Vitamins are a major necessity for a healthy life. Vitamin D may reduce the risk of injuries from falls by more than 20 percent in otherwise healthy men and women age 60 and over. Vitamin D has long been known to strengthen bones but new studies indicate it also improves muscle strength. The combination makes injuries less likely when people fall. Vitamin D is helpful whether it is consumed in fortified foods, dairy products, or supplements.

There are 13 known vitamins and each have different roles within the body.

Vitamin A

Vitamin A occurs in two principal forms in nature: retinol, which is found only in animal sources, and certain carotenoids, the best known of which is 'beta-carotene' found in carrots and other yellow to red plants. Beta-carotene can be converted to retinol in the body, and it may have a role in protecting against heart disease and cancer.

Vitamin A is essential for vision and adequate growth. Deficiency symptoms include night blindness, hyperkeratinosis of the skin, and xerophthalmia - an eye condition, which if untreated can lead to permanent blindness. Vitamin A deficiency is still widespread in many developing countries.

Vitamin A is found in pumpkins, kumara (sweet potato), apricots, squash, nectarines, peaches, and mangos. It is also found in spinach, broccoli, watercress, asparagus and peas.

The B Group Vitamins

The B group vitamins work as a team to convert food to energy. Vitamin B1 is vital for releasing energy from starchy and sugary foods, while vitamins B2, B6, and niacin help release energy from foods including protein and fats.

If you increase your energy intake, particularly by eating more carbohydrates, your body may need extra vitamin B.

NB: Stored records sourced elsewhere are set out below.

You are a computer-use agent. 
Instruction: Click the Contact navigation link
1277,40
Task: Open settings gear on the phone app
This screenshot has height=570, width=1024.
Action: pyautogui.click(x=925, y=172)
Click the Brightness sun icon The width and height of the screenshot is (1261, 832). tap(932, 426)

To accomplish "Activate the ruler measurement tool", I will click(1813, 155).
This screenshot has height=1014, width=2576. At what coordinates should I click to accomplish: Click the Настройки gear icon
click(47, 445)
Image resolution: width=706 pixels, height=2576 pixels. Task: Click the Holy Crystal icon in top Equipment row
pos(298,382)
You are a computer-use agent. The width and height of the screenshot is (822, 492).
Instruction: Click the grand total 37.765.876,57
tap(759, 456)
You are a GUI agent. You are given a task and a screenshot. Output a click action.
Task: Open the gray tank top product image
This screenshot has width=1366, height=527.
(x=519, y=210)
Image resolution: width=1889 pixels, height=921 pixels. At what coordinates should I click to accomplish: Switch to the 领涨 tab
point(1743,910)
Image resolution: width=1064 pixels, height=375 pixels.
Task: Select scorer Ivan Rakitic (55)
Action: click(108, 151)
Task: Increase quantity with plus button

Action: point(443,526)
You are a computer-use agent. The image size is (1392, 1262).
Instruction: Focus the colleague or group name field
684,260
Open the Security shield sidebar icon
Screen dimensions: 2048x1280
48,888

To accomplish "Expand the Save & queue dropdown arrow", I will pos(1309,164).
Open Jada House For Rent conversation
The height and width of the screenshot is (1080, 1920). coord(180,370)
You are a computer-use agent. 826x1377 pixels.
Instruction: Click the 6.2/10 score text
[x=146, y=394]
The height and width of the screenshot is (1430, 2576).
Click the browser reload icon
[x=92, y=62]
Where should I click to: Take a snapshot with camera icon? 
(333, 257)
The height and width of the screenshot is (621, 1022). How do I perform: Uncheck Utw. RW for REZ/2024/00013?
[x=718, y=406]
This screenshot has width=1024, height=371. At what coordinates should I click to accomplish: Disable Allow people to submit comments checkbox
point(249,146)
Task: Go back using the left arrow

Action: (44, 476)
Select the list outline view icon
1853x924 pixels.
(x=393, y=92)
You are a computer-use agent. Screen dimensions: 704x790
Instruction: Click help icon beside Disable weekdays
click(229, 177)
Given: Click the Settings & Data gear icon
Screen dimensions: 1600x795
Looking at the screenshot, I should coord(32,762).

Vitamin B12 and folic acid, together with iron and vitamin C are of major importance to sportsmen and women as they are used in the formation of red blood cells which transport oxygen to the muscles.

Vitamin B1 (thiamine)

Vitamin B1 is essential for the release of energy especially from carbohydrates, functioning of nerves, brain and muscles.

The best source of this is vitamin is from dried brewers yeast. Other good sources include pork, poultry, cereals, nuts and beans.

Vitamin B2 (riboflavin)

Vitamin B2 is found in all plant and animal cells. It is necessary for the release of energy from food and for healthy vision and skin.

Yeast and liver contain the highest amount of this vitamin. It is also found in other meat, eggs and dairy food.

Vitamin B6 (pyridoxine)

This vitamin is required for protein and fat metabolism, red blood cell formation, and the nervous system.

The best sources of this vitamin are liver of beef, pork and chicken. Other sources include cereals, fish, nuts, bananas and wheatgerm.

Vitamin B12 (cobalamin)

Vitamin B12 is necessary for the formation of red blood cells, a healthy nervous system, and is essential for growth.

This vitamin is stored efficiently by the body so a deficiency can take years to develop. Since it is found primarily in animal products, vegetarians are at risk from deficiency unless they take supplements. In its most extreme form, deficiency can lead to megaloblastic anaemia and irreversible degeneration of the spinal cord.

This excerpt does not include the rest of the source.